A dream on line

A dream on line

by:Rithika

I will let you know in the starting itself that this piece isn’t going to be a professional writing about the World Press Day, neither is it well researched. It’s just going to be about what I think the press is and how it affected me. 

Not being much of a newspaper enthusiast, I’ve never watched or read about politics. But the idea of journalism always piqued me. Even when I was little, sometimes glancing accidentally at the TV when news was on, I very much stared at the people who were in the scene, holding a camera or a microphone. But later on, I knew what drew me were their words. The actual journalists who were behind the picture. 

I used to make up scenarios of accidents or robberies and used to report those incidents to my family. My Dad seemed very impressed, just like any other father. But I did not know that he would take it for real and ask me to take up journalism in later years. I didn’t hash out the idea, nope. I started reading much about how the press works and what exactly journalism meant. 

It wasn’t that complicated, at least to me. But is the job difficult? Incredibly. I didn’t know that before. Being emotionally stable and summoning all your strength not to be shook because of the events you would be reporting, or clicking pictures of, is physically and mentally challenging and tiring. It isn’t as simple as we think it is. Mustering up words uses up a lot of brain juice. 

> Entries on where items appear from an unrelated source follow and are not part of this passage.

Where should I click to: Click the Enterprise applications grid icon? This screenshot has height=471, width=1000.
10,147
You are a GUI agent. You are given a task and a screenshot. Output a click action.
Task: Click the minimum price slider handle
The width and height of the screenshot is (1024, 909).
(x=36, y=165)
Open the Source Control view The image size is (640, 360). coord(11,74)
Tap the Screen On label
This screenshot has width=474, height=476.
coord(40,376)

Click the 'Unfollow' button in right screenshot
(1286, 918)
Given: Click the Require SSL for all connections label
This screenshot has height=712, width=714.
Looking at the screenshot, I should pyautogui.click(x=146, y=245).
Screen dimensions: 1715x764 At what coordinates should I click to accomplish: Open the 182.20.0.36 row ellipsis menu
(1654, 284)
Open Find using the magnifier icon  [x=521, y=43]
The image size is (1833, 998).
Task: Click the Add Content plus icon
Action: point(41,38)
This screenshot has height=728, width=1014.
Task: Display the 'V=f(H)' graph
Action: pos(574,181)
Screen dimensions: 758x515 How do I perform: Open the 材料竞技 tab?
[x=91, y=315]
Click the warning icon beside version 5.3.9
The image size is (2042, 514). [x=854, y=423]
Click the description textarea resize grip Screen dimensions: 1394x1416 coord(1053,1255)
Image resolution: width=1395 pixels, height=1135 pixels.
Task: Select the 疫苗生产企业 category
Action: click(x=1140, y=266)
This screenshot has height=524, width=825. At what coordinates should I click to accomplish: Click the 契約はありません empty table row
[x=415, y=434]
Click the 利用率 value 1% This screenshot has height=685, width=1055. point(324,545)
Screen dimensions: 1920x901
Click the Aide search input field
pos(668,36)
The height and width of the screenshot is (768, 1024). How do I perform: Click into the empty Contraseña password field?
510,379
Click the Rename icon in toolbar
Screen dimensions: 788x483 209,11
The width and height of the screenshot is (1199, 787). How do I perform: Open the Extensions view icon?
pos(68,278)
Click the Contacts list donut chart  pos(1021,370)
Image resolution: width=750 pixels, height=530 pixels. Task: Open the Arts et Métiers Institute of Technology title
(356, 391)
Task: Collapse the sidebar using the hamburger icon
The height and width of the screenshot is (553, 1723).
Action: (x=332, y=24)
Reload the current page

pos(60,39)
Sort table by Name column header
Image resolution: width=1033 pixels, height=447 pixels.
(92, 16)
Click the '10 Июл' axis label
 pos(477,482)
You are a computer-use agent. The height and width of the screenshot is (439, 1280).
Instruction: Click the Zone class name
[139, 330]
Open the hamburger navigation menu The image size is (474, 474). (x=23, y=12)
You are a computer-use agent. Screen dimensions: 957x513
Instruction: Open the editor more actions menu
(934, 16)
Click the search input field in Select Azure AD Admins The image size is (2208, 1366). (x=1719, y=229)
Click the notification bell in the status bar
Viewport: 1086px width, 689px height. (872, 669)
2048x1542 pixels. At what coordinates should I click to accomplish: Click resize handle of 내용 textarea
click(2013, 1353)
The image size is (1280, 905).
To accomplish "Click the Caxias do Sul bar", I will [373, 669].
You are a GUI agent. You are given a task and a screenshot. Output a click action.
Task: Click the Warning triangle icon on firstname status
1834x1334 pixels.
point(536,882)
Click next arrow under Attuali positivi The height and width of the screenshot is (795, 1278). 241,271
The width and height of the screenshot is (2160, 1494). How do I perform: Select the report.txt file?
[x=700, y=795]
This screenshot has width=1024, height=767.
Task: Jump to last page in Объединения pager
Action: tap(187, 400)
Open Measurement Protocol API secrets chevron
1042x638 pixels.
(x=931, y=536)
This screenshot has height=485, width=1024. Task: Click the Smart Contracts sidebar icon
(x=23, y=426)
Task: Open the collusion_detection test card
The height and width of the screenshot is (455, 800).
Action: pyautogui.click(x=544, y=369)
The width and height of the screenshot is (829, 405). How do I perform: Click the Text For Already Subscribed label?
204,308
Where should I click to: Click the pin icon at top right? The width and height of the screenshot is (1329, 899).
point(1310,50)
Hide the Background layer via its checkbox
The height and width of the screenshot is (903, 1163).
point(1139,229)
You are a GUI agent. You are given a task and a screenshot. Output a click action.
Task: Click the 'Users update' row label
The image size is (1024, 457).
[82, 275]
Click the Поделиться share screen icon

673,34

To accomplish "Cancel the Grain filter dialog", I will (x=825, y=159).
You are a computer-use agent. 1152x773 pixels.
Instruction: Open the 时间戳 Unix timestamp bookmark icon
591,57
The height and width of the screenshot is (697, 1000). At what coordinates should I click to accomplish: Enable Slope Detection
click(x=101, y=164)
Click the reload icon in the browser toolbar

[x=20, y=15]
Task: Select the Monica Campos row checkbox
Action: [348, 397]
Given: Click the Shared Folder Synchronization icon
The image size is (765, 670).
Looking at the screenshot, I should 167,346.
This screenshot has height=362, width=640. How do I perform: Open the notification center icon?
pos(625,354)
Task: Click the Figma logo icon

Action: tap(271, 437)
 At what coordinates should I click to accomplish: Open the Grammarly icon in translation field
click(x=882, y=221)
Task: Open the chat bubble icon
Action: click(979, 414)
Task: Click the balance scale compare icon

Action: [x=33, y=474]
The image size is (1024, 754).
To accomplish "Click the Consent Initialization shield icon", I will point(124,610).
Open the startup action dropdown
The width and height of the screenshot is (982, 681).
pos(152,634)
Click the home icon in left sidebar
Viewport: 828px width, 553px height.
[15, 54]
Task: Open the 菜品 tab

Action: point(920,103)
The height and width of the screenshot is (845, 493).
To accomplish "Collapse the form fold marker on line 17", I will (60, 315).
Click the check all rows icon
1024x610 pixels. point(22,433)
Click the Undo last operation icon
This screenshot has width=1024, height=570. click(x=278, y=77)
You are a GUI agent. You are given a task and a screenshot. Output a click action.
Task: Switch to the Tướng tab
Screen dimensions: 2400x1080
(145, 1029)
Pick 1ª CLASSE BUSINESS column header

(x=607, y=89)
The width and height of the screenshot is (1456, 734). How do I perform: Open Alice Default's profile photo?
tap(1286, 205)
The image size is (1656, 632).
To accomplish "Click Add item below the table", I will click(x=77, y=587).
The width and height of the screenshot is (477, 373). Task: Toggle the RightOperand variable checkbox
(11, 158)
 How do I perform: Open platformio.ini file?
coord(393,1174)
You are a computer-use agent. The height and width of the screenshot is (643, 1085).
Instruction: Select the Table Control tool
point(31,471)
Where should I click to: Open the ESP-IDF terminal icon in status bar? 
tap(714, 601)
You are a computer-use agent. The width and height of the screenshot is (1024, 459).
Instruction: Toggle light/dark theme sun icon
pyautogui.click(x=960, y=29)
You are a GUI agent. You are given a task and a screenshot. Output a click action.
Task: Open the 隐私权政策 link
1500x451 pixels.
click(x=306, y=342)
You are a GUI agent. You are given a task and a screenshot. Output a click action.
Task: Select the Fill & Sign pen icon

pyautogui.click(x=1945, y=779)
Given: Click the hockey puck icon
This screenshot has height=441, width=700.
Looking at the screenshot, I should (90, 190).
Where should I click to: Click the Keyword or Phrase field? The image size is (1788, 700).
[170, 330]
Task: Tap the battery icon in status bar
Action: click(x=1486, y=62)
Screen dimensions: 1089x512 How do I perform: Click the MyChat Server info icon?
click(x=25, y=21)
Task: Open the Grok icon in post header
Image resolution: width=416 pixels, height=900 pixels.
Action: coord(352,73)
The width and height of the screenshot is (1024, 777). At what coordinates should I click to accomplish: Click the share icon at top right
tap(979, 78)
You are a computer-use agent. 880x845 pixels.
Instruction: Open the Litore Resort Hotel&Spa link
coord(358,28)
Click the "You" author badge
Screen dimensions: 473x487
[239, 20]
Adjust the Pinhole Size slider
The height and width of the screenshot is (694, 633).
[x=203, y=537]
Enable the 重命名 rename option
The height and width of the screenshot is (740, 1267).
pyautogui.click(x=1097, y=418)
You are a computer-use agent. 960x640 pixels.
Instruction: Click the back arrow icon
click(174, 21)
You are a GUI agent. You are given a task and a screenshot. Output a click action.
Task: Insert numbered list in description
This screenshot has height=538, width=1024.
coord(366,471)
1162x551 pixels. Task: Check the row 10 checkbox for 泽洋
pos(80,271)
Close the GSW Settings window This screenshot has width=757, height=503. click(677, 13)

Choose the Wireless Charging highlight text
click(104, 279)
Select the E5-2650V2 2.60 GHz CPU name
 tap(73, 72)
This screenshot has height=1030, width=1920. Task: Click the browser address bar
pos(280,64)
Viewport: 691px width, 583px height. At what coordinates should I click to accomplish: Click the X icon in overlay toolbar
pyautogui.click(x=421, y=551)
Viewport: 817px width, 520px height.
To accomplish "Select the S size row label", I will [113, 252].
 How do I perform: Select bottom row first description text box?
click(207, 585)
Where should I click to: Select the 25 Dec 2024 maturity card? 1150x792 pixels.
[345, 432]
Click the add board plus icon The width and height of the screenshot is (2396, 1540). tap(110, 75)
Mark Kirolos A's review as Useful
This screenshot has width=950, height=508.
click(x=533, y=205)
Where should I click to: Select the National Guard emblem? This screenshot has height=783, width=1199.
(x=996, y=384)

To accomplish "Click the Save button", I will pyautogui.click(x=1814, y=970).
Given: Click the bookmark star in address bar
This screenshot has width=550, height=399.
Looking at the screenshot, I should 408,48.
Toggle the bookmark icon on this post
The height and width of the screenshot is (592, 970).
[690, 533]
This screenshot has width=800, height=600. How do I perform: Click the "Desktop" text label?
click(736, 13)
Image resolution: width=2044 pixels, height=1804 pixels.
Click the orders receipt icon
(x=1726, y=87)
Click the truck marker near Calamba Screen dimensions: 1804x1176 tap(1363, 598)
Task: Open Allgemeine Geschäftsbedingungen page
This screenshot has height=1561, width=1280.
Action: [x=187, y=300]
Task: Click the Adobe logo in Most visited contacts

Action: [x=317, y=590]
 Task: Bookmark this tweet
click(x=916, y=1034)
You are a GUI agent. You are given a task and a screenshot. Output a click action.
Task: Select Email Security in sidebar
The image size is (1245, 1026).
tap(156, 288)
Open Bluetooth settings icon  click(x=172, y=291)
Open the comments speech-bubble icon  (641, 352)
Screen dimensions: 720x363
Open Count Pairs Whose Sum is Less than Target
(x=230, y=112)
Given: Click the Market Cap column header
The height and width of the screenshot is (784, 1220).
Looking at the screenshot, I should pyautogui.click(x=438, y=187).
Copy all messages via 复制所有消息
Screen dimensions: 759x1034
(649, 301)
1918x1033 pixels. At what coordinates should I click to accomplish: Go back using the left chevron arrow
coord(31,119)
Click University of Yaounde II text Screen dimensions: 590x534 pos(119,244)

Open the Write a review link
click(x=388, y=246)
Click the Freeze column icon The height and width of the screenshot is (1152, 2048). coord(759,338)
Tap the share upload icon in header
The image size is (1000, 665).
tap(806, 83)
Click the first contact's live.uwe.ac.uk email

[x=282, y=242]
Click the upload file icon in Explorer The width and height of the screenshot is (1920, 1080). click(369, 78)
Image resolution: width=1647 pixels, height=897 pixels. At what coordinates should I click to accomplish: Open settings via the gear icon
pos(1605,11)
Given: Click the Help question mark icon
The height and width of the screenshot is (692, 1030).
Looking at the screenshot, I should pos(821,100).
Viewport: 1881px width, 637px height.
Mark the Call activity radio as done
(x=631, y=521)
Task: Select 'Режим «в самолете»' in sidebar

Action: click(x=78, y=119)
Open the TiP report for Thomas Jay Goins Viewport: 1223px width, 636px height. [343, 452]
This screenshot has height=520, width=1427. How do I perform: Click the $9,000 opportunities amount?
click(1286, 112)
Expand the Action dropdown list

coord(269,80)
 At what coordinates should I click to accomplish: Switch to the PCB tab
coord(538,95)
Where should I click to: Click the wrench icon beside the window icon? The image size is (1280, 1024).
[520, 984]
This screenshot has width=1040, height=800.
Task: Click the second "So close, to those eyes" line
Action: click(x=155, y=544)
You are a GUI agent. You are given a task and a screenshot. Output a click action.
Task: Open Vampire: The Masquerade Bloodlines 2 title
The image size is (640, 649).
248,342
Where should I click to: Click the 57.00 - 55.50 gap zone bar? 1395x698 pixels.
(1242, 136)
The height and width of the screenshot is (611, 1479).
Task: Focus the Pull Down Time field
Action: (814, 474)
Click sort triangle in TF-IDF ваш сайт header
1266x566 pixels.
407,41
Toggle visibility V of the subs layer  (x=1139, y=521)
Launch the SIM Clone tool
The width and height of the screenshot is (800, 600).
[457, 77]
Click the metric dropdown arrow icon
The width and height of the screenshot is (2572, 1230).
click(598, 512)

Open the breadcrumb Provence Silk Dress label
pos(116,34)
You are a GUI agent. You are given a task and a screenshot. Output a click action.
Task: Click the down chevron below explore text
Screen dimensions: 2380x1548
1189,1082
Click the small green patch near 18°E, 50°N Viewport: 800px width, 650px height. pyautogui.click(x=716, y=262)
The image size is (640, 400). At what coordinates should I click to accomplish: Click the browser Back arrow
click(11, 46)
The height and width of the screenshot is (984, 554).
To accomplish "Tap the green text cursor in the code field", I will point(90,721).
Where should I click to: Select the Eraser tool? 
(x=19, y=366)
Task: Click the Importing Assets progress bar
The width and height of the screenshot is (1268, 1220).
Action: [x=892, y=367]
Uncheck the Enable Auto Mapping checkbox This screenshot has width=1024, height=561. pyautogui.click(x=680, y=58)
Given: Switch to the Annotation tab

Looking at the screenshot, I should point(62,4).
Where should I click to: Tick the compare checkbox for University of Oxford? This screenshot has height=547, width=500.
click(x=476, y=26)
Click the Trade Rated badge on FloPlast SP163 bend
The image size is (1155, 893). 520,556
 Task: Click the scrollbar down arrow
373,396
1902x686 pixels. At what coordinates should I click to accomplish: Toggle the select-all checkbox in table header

Is the press all about talking on TV? Not at all. From reaching the scene of coverage on time to be able to portray everything perfectly to the public, there is sweat and blood. But I was unsure. Still am. Because fame doesn’t fuel me, respect does. And the press members, taken from the directors to the people who cover the scene of crime nowadays are very rarely respected or in fact, are acutely safe. 

I’ve read so many times that any member from the whole of the press family who has taken up a serious issue and has written/covered/reported about it, their story hasn’t ended well. I hated the fact that they’re asked to mask the specifics most of the time. If the press is about showing the truth, then what’s happening? I hoped that what I’d read about the murders, killings, kidnappings, holding ransom, and whatnot of the journalists, reporters who’ve exposed the truth and nothing else to be my nightmares, but life was cruel. My interest in the press area descended into fear and I tried to stop giving a second, third or even the thousandth thought about it.

But one choice which I so strongly loved didn’t fade away that easily. I’ve always known that the press is very powerful. That it’s the thing which keeps us on par and in tune with the world. But when the society can’t support their freedom, I hadn’t wanted to be a part of that community where I have to worry about death with every article I’ve written, with every crime I’ve covered, with every report I’ve ead out to the public, and with any work I’d contributed to the world of press. My dream ultimately shattered. I didn’t fight with my parents that I’d still wanted to do some good through the camera. BBut what defense did I have to prove my point? 

I rested my case because the one question that ate at me is that: Is my passion worth my life?